Na dobadoira do mundo: 23 de Janeiro
Neste
dia 223 de Janeiro, em 1949, realiza-se o
impressionante comício do Centro Hípico da Fonte da Moura, no Porto, que reúne
dezenas de milhares de apoiantes do general Norton de Matos (n. 23/3/1867 -
2/1/1955), na maior acção de campanha eleitoral do candidato da Oposição
Democrática à Presidência da República, contra o candidato do regime fascista,
general Óscar Carmona.
Apoiado por
uma ampla frente unitária, que reunia comunistas (o PCP desempenhou um papel
decisivo na mobilização popular), republicanos, socialistas,
anarco-sindicalistas, católicos e maçons, Norton de Matos, era um republicano
histórico de enorme prestígio.
Fora delegado
à Conferência de Paz de Versalhes, era o presidente do Movimento de Unidade
Nacional Antifascista (MUNAF) e presidente honorário do Movimento de Unidade
Democrática (MUD).
O seu programa
previa a "abolição da polícia política", a "supressão do regime
prisional que admite a tortura ou qualquer tratamento desumano", a
extinção dos campos de concentração/colónias penais, a amnistia para todos os
presos políticos e o regresso dos exilados, a abolição do regime de censura e a
liberdade de organização e de actuação dos partidos políticos.
Apesar do
forte apoio popular, a candidatura é retirada a 7 de Fevereiro, a apenas seis
dias das eleições, marcadas para o dia 13, que o ditador, António de Oliveira
Salazar, no rescaldo da II Guerra Mundial, prometia como "tão livres como
na livre Inglaterra", pois, na realidade, estavam longe de serem livres e
não passavam uma farsa.
Outras
efemérides neste dia
1905 – Morre, em
Lisboa, Rafael Bordalo Pinheiro (n.
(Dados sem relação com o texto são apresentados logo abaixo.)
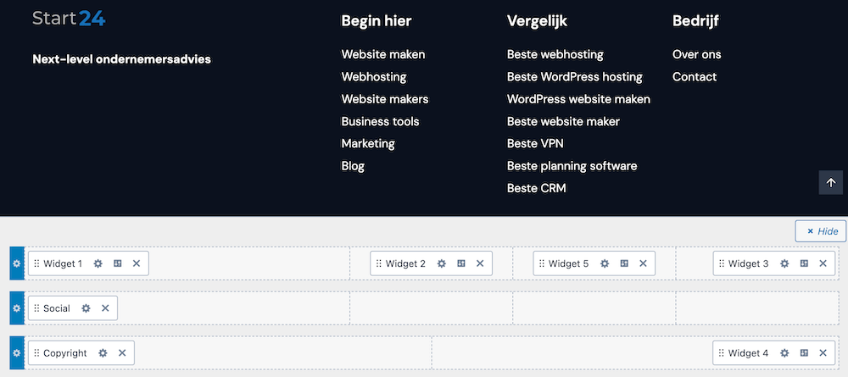Image resolution: width=848 pixels, height=377 pixels.
Task: Remove the Social element from the row
Action: click(x=105, y=308)
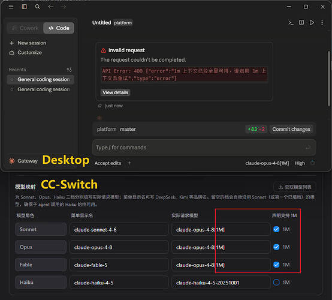Open the terminal prompt icon

pos(291,23)
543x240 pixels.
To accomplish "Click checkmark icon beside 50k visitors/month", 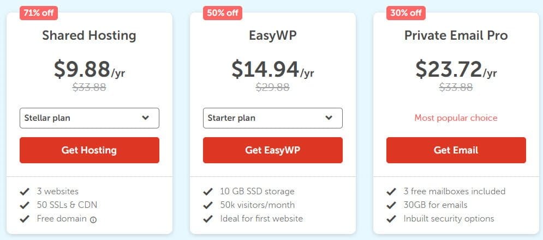I will (207, 205).
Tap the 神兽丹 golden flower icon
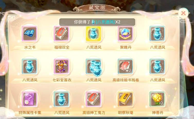Screen dimensions: 194x119 point(157,99)
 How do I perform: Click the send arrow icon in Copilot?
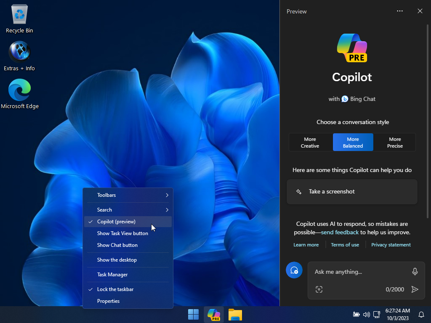point(415,289)
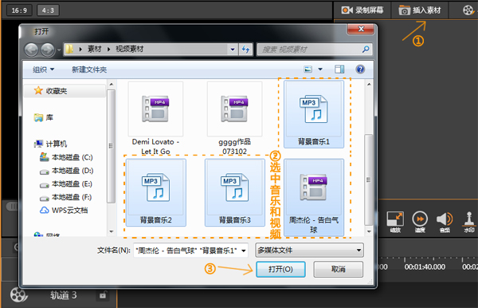The image size is (478, 308).
Task: Click 新建文件夹 new folder
Action: pos(89,69)
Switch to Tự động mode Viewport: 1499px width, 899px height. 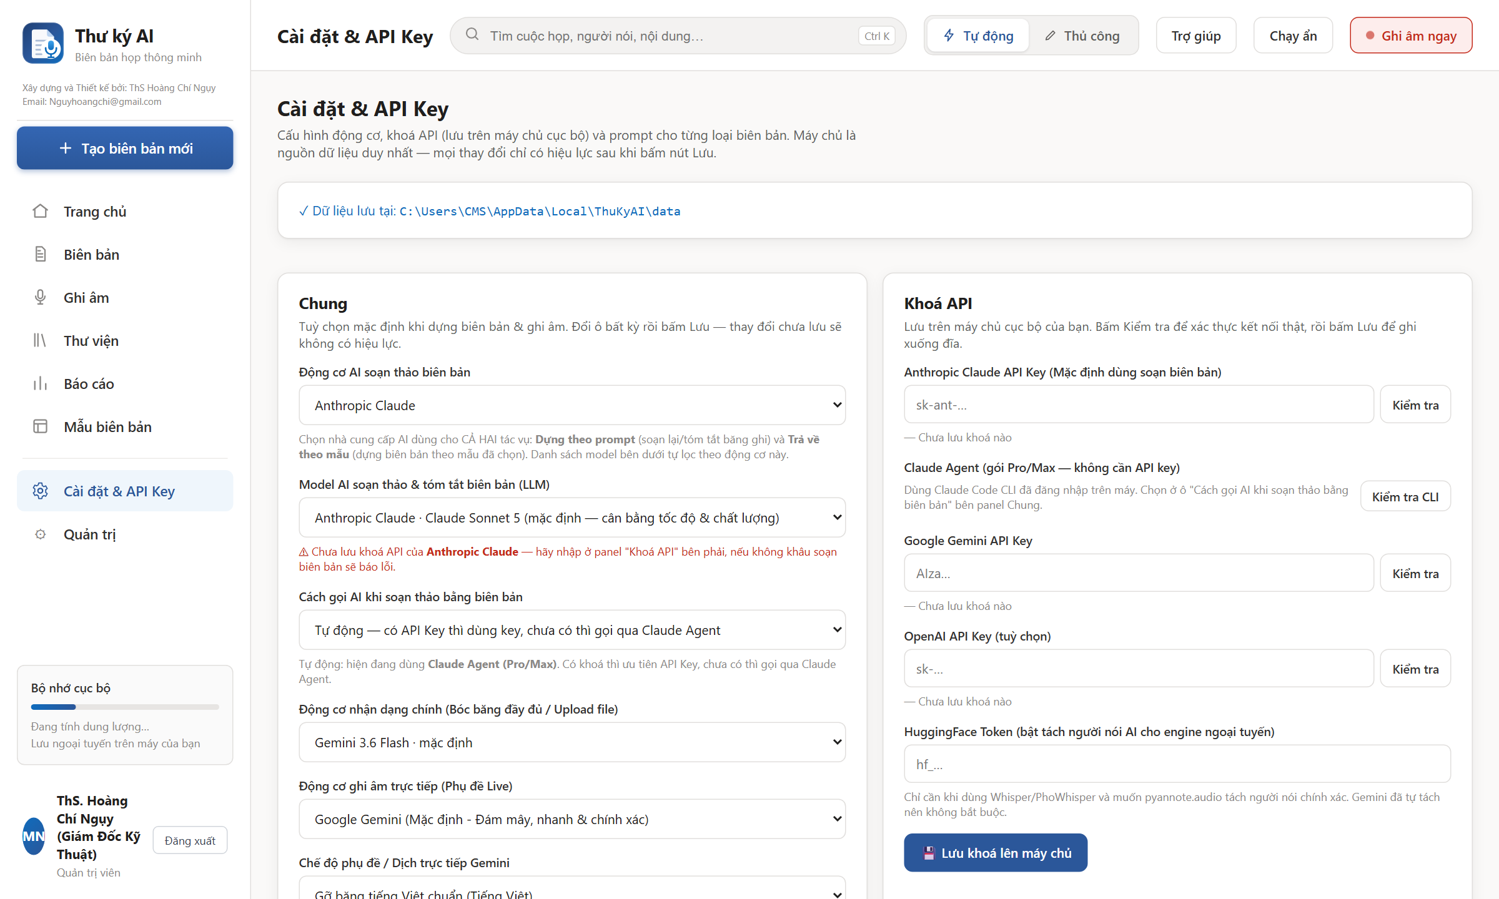pos(978,36)
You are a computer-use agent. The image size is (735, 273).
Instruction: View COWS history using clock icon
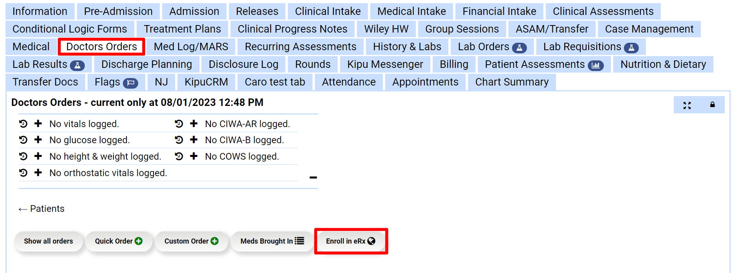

Lisboa, 21/03/1846), pintor, caricaturista,
escultor, fundador e diretor dos jornais Mappa de Portugal, Os Pontos
nos ii e O António Maria e criador do “Zé Povinho” e de outras
figuras.
1963 – Um ataque de
guerrilheiros do Partido Africano para a Independência da Guiné e Cabo Verde
(PAIGC) ao quartel de Tite, a sul de Bissau, e emboscadas a tropas portuguesas
na região de Bedanda, iniciam a luta armada pela libertação da Guiné, goradas
as expectativas do líder independentista Amílcar Cabral (n. 12/9/1924 – m 20/1/1973),
de que a Organização das Nações Unidas persuadiria Portugal a ceder.